Yesterday, TSLA and SCTY announced the two firms had reached agreement for TSLA to acquire SCTY in an all stock deal. TSLA will exchange .11 shares of its stock for each share of SCTY, with closing sometime before yearend. SCTY has 45 days to shop for a better offer.
Most commentaries I’ve read seem to miss two things:
–the original TSLA proposal said it anticipated an exchange ratio of between .122 and .131 to one, subject to closer examination of SCTY’s books. The purpose of the range, as I see it, was to put a ceiling on what TSLA would pay for SCTY, no matter what good things it found on closer inspection.
Well, the opposite has happened. The actual offer falls 10% below the lower bound, suggesting that SCTY looks considerably less great on the inside than its public financials would suggest.
–the combined entity, despite anticipated administrative/marketing savings of $150 million a year, assumes it will need to make an equity financing next year.

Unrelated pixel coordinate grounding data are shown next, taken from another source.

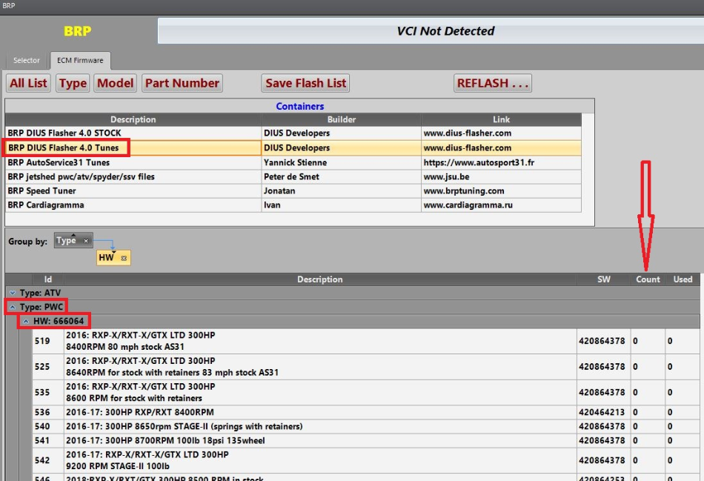Open the Part Number filter

[x=182, y=83]
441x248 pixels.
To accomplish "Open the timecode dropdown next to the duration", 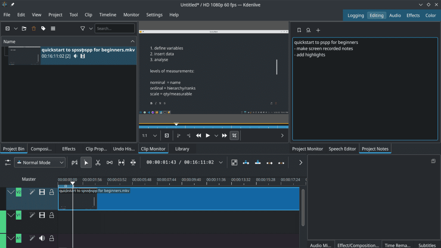I will coord(221,162).
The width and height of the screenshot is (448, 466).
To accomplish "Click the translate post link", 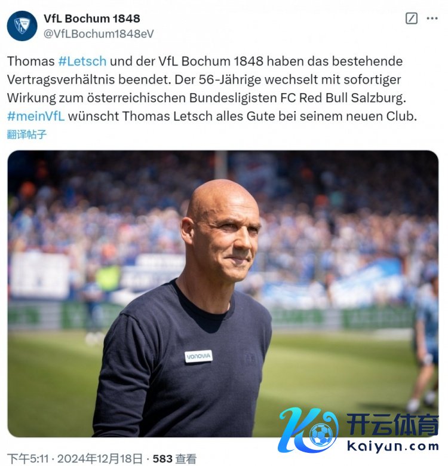I will [27, 134].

Overall, however, I think this is a good deal for SCTY. Although I have traded the stock from time to time, the one thing that has always bothered me about SCTY is its stepchild status in the Elon Musk empire. I say stepchild because TSLA, not SCTY, owns the Gigafactory, which will supply state-of-the-art batteries to SCTY. To me, this signaled that TSLA was in the heart of the Elon Musk empire and that SCTY was on the periphery. The merger changes that.